One of my professors said when he was in college in the late ’60s, people could smoke indoors during exams, so they’d just write information on their cigarettes and smoke away the evidence, churning through a half/whole pack over a couple hours.

4. Sometimes you gotta give up the ghost.

My favorite was a student turning in a short story that was the lyrics to “Fresh Prince of Bel Air” and trying to claim it was original work. He insisted he’d written it, despite me playing the original song for him.

3. That’s not even clever.

Last year for a book report one of my sophomores copied and pasted the whole first chapter of the book and did nothing else.

2. Evil but funny.

I was a teacher aide a few years back and this 3rd grader kept bugging this girl sitting behind him to give him the answers to a math pop quiz they were filling out. He was very obvious about it and the girl humored him by mouthing the answers to him.

I let her continue after I realized she was giving him the answers incorrectly. She caught me looking at them and gave me this evil grin I’ll never forget. Kids are evil.

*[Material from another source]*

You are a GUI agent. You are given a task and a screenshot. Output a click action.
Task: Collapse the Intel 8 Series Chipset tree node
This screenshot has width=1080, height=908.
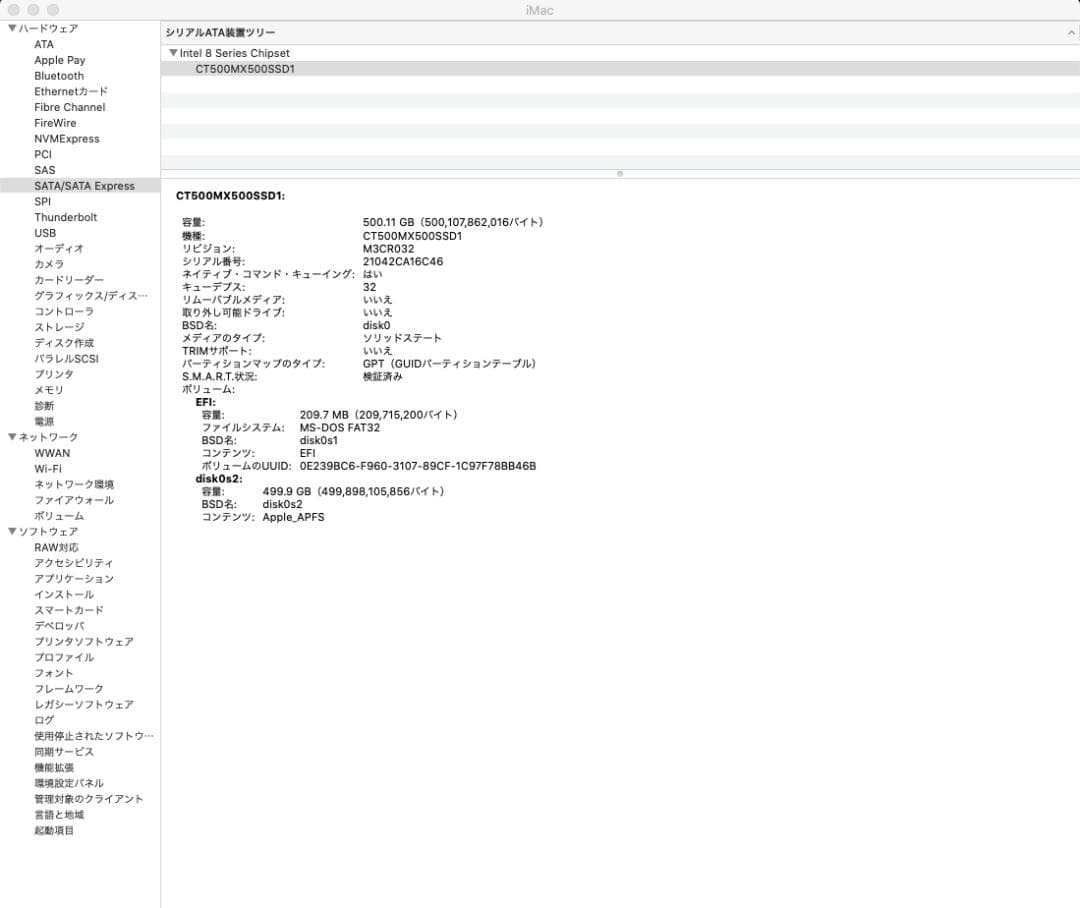point(176,52)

1. I mean, put in a little effort.

Dumbest way? I’ve had students turn in term papers that were completely cut and pasted from Wikipedia.

Now, I’m sure that happens a lot. What is particularly funny and unusual is when they’re so dumb, they don’t realize to take out the hyperlinks in the text and they use a color printer, so every fifth word is blue.

I was always too nervous to try cheating, probably because I knew I would get caught.

My mom was a teacher, so. Enough said.